From mboxrd@z Thu Jan  1 00:00:00 1970
Return-Path: <xfs-bounce@oss.sgi.com>
Received: with ECARTIS (v1.0.0; list xfs); Mon, 21 Jul 2008 00:51:32 -0700 (PDT)
Received: from cuda.sgi.com ([192.48.176.15])
	by oss.sgi.com (8.12.11.20060308/8.12.11/SuSE Linux 0.7) with ESMTP id m6L7pRIZ031303
	for <xfs@oss.sgi.com>; Mon, 21 Jul 2008 00:51:30 -0700
Received: from bombadil.infradead.org (localhost [127.0.0.1])
	by cuda.sgi.com (Spam Firewall) with ESMTP id 5066A13A199E
	for <xfs@oss.sgi.com>; Mon, 21 Jul 2008 00:52:36 -0700 (PDT)
Received: from bombadil.infradead.org (bombadil.infradead.org [18.85.46.34]) by cuda.sgi.com with ESMTP id knfEORUNb6U89Vaa for <xfs@oss.sgi.com>; Mon, 21 Jul 2008 00:52:36 -0700 (PDT)
Date: Mon, 21 Jul 2008 03:52:35 -0400
From: Christoph Hellwig <hch@infradead.org>
Subject: Re: [PATCH] XFS: Use KM_NOFS for incore inode extent tree
	allocation
Message-ID: <20080721075235.GA6692@infradead.org>
References: <1216615959-23010-1-git-send-email-david@fromorbit.com>
MIME-Version: 1.0
Content-Type: text/plain; charset=us-ascii
Content-Disposition: inline
In-Reply-To: <1216615959-23010-1-git-send-email-david@fromorbit.com>
Sender: xfs-bounce@oss.sgi.com
Errors-to: xfs-bounce@oss.sgi.com
List-Id: xfs
To: Dave Chinner <david@fromorbit.com>
Cc: xfs@oss.sgi.com

On Mon, Jul 21, 2008 at 02:52:39PM +1000, Dave Chinner wrote:
> If we allow incore extent tree allocations to recurse into the
> filesystem under memory pressure, new delayed allocations through
> xfs_iomap_write_delay() can deadlock on themselves if memory reclaim
> tries to write back dirty pages from that inode.
> 
> It will deadlock in xfs_iomap_write_allocate() trying to take the
> ilock we already hold. This can also show up as complex ABBA
> deadlocks when multiple threeads are triggering memory reclaim when
> trying to allocate extents.
> 
> The main cause of this is the fact that delayed allocation is
> not done in a transaction, so KM_NOFS is not automatically
> added to the allocations to prevent this recursion.
> 
> Mark all allocations done for the incore inode extent tree as
> KM_NOFS to ensure they never recurse back into the filesystem.

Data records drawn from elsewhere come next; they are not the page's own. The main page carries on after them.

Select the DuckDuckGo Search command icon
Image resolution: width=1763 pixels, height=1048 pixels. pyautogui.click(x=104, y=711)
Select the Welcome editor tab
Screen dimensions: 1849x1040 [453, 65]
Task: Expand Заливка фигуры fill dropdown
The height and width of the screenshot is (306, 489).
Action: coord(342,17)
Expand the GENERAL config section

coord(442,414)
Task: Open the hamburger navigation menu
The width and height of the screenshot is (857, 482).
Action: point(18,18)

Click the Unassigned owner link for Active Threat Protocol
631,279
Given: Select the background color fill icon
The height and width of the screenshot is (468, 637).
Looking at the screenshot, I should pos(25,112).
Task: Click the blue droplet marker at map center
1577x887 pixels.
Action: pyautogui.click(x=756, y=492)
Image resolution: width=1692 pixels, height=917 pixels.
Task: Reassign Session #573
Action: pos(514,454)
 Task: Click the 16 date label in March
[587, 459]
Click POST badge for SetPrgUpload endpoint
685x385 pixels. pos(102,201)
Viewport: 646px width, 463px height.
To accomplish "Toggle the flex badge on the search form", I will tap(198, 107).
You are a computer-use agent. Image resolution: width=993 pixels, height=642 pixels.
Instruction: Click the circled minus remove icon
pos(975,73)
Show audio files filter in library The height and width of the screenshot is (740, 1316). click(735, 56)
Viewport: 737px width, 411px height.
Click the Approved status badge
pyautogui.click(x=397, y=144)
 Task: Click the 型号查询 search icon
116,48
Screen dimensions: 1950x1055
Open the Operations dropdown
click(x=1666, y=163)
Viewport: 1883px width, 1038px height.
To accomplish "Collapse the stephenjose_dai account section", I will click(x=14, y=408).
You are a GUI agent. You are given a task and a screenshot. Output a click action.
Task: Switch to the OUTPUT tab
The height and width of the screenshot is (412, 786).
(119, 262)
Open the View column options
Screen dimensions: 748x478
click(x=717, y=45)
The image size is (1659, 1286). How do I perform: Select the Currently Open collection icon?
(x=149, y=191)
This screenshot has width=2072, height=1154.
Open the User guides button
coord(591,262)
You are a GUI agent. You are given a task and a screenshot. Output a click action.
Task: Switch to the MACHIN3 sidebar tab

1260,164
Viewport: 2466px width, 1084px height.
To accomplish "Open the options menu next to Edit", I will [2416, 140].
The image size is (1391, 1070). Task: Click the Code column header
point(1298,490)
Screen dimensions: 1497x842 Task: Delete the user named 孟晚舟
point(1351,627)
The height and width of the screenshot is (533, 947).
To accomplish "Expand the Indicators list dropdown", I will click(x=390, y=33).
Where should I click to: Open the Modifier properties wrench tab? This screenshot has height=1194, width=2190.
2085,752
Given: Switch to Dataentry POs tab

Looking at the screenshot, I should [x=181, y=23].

Looks good.  Note that KM_NOFS alone already means a allocation
that can't fail, so no need to or it to KM_SLEEP.

And long term we should try to look into allowing these to fail,
allocations that aren't allowed to fail but can't recurse back into
the fs still have a chance to deadlock.